#### ESERCIZIO 1:
Rispondi alle domande seguenti basandoti sull'intervista.
(a) Secondo Fabio, come sono pensati i pezzi di tutte le sue band?
(b) Di quale strumento è insegnante Lele?
(c) In quale genere musicale Lele dice di avere più conoscenze?
#### ESERCIZIO 2:
Indica se ciascuna affermazione concorda con l'intervista e cita le parole che lo stabiliscono.
(a) Fabio parte da un tema, da un ritmo o da un giro armonico.
(b) Lele manipola spesso l'ascolto dei suoi allievi.
(c) Capita spesso che gli allievi facciano scoprire a Lele qualcosa di nuovo.

#### TESTO ESTRATTO:
▶

Fabio, le idee dei pezzi in quale modo nascono?
“I pezzi di tutte le mie band sono scritti pensando come a un vestito perfetto e comodo per quel set, ma anche specifico per le peculiarità dei differenti musicisti coinvolti. Non parto da un tema, da un ritmo o da un giro armonico; non ci mettiamo in sala a provare improvvisando per cercare di inventare dei riff, bensì sono idee semicomplete che si manifestano da sole, prontamente ‘renderizzate’ dal mio cervello”.

Lele, sei un insegnante di batteria. Quanto provi a manipolare gli ascolti dei ragazzi, durante lo studio per portarli verso strade che reputi migliori?
“Ho sempre ascoltato la musica in modo incostante e frammentario. Forse il contenitore dove ho più conoscenze è quello della musica elettronica ma ho dei buchi pazzeschi anche lì. Inoltre sono timido e accondiscendente, e dunque non manipolo quasi mai l'ascolto dei miei allievi. E sono molto contento quando sono loro a farmi scoprire qualcosa di nuovo, cosa che accade molto spesso per i buchi di cui parlavo. Però no, Rovazzi non te lo faccio suonare mio caro allievo bambino”.

◀

#### MATERIALE FORNITO:

▶

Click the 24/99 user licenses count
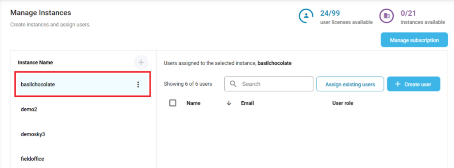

◀
▶

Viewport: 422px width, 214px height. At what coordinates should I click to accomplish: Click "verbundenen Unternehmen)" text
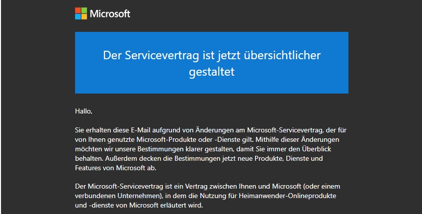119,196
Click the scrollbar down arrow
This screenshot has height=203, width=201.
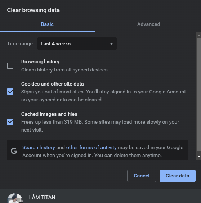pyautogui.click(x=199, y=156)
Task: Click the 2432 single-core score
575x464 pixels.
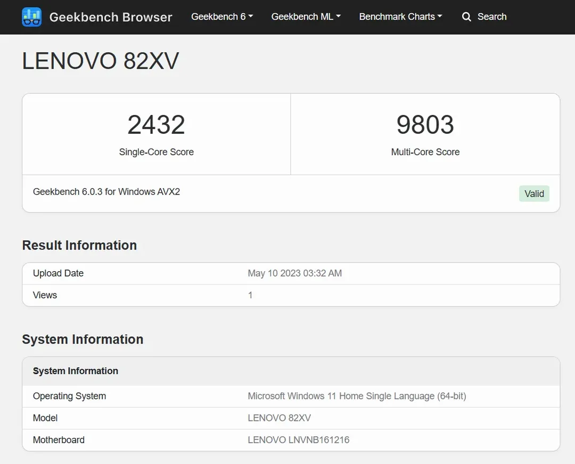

◀

#### SOLUZIONE 1:
(a) Come un vestito perfetto e comodo per quel set, ma anche specifico per le peculiarità dei differenti musicisti coinvolti.
(b) La batteria.
(c) La musica elettronica.

#### SOLUZIONE 2:
(a) No: «Non parto da un tema, da un ritmo o da un giro armonico».
(b) No: «non manipolo quasi mai l'ascolto dei miei allievi».
(c) Sì: «sono loro a farmi scoprire qualcosa di nuovo, cosa che accade molto spesso».